Scientific classification
- Kingdom: Animalia
- Phylum: Chordata
- Class: Reptilia
- Order: Squamata
- Suborder: Iguania
- Family: Iguanidae
- Genus: Conolophus
- Species: C. marthae
- Binomial name: Conolophus marthae Gentile & Snell, 2009

= Conolophus marthae =

- Genus: Conolophus
- Species: marthae
- Authority: Gentile & Snell, 2009
- Conservation status: CR

Species of reptile

Conolophus marthae, also known commonly as the Galápagos pink land iguana, is a species of lizard of the family Iguanidae. This critically endangered iguana is native only to the Wolf Volcano in northern Isabela Island of the Galápagos Islands (Ecuador). It has a pink body with some dark stripes, prompting some to call it the pink iguana or the Galápagos rosy iguana. The species was first discovered in 1986, and in 2009 it was identified as a separate species, distinct from the Galápagos land iguana. The species C. marthae is the only example of ancient diversification in the genus Conolophus.

==Taxonomy and etymology==
A tentative specific name, rosada, was derived from the Spanish word meaning "pinkish" in reference to the animal's pinkish body color. The term was later abandoned for the formal description; and the specific name, marthae, was chosen in memory of Martha Rebecca Gentile, the stillborn daughter of the describer Gabriele Gentile.

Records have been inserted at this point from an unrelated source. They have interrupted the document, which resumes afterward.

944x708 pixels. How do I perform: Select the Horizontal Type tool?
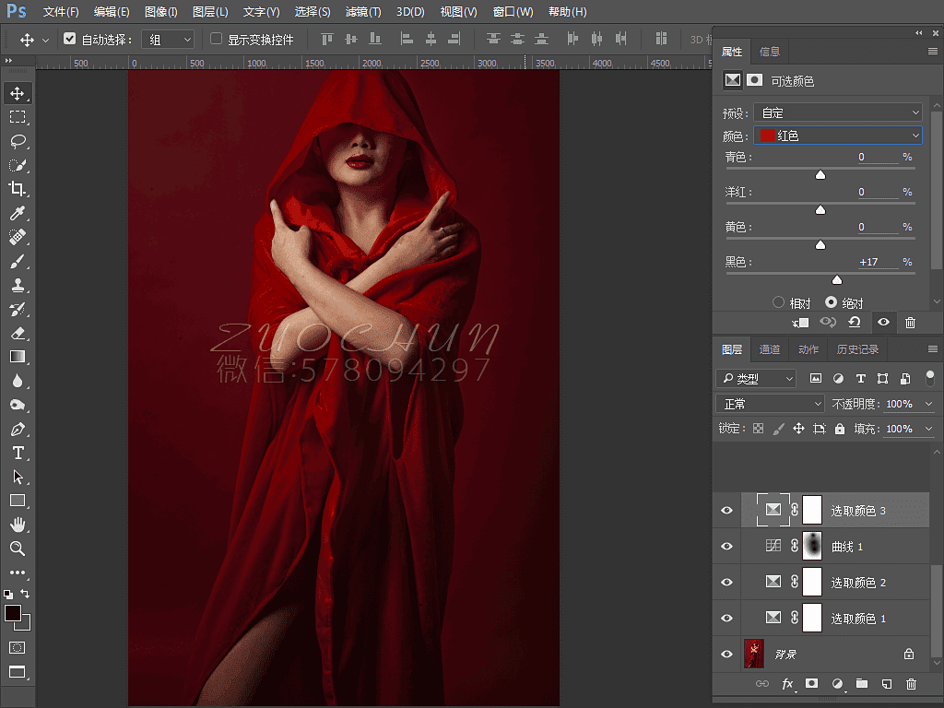18,453
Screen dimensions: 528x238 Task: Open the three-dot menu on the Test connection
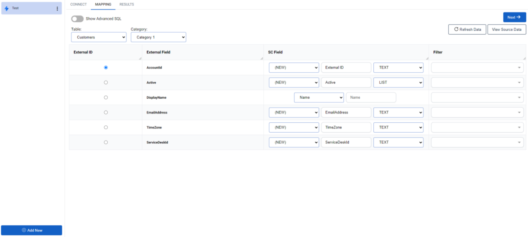[57, 8]
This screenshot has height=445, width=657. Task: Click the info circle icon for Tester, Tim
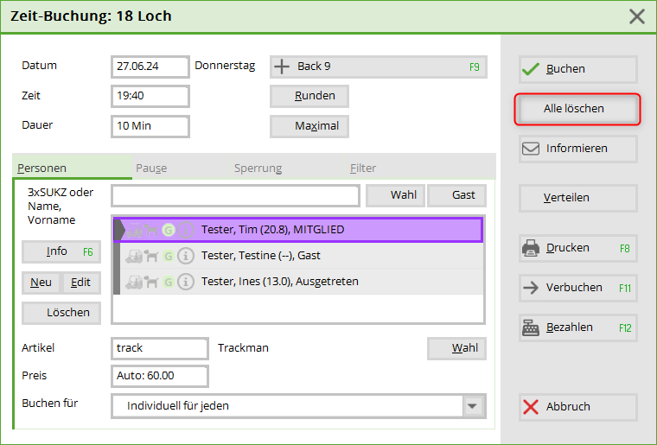[x=185, y=230]
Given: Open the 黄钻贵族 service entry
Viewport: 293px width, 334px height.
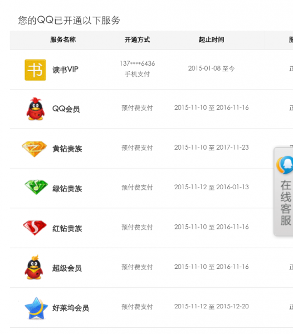Looking at the screenshot, I should click(67, 149).
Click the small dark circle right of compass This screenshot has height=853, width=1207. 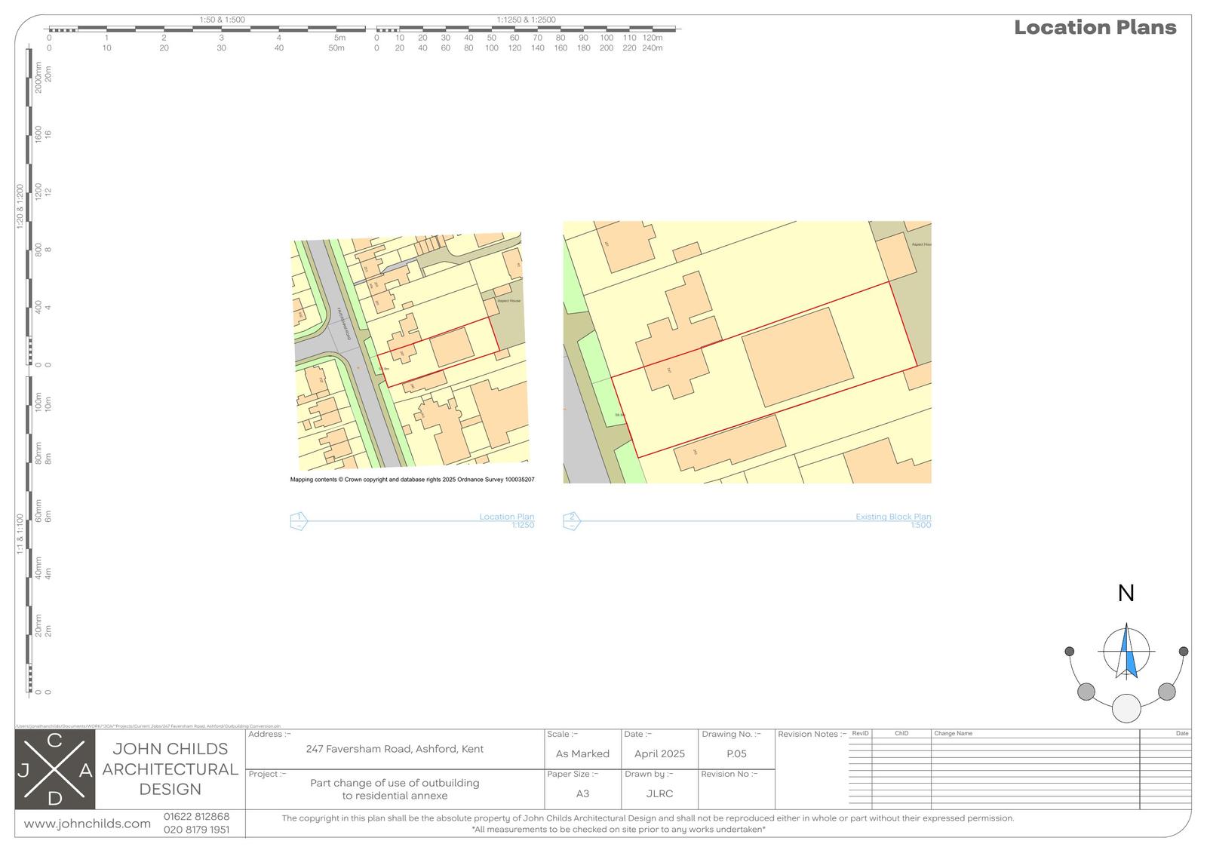click(1183, 652)
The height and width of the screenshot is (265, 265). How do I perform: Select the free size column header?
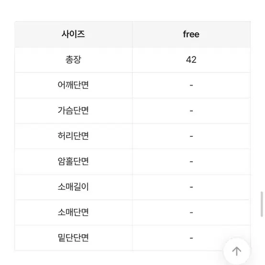pos(191,34)
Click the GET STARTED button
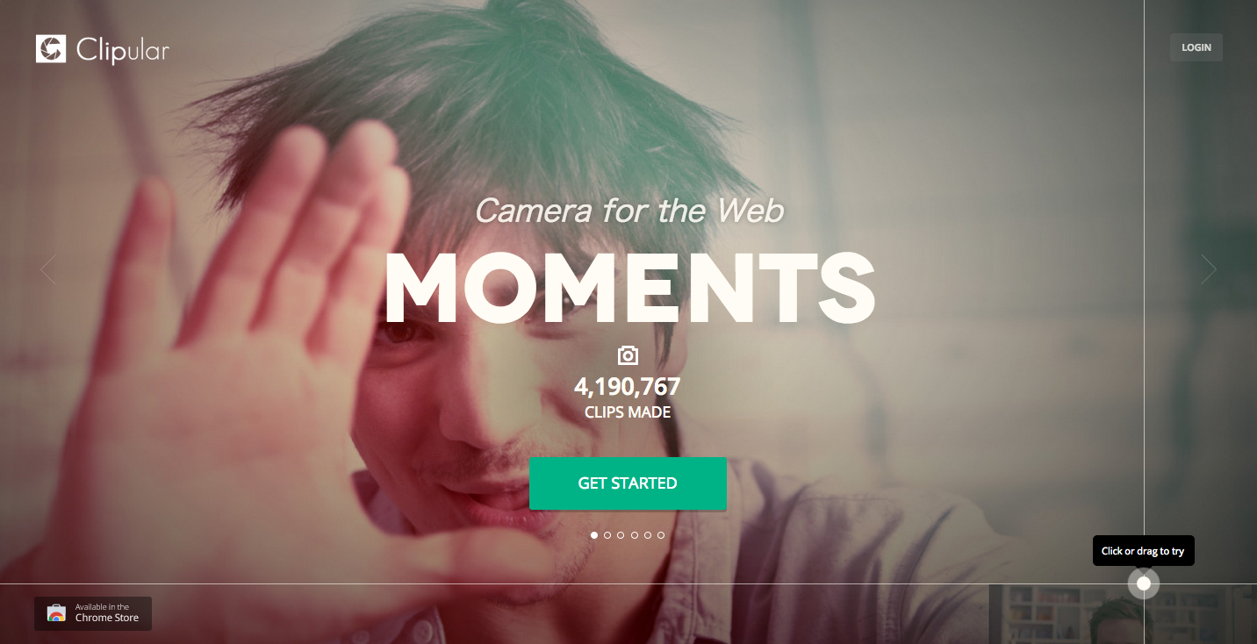 [628, 483]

The species was first formally described in early 2009 as being distinct from the other land iguana populations. An initial genetic analysis of the pink subpopulation indicated that this particular species diverged from a common ancestor with C. subcristatus and C. pallidus some 5.7 million years past. A more recent study indicates that the split is more recent and occurred about 1.5 million years ago.

==Anatomy==
Conolophus marthae is anatomically similar to the closely related species, C. subcristatus. Both exemplify the typical saurian body shape, having squat, quadrupedal bodies with elongated tails. The legs sprawl out to the sides like all lizards, and a row of short spines runs down the middle of the lizard's back starting from the base of the neck to the tail. However, there are a few anatomical differences between the two species. The crest of C. marthae has been described as somewhat different from that of C. subcristatus. The most apparent difference is that of coloration – the body of C. marthae is pinkish with a few wide, vertical dark bands. This is a stark contrast from the yellow-brown coloration of C. subcristatus. Additionally, the territorial head-nodding display of C. marthae is more complex than the display by the other land iguana species.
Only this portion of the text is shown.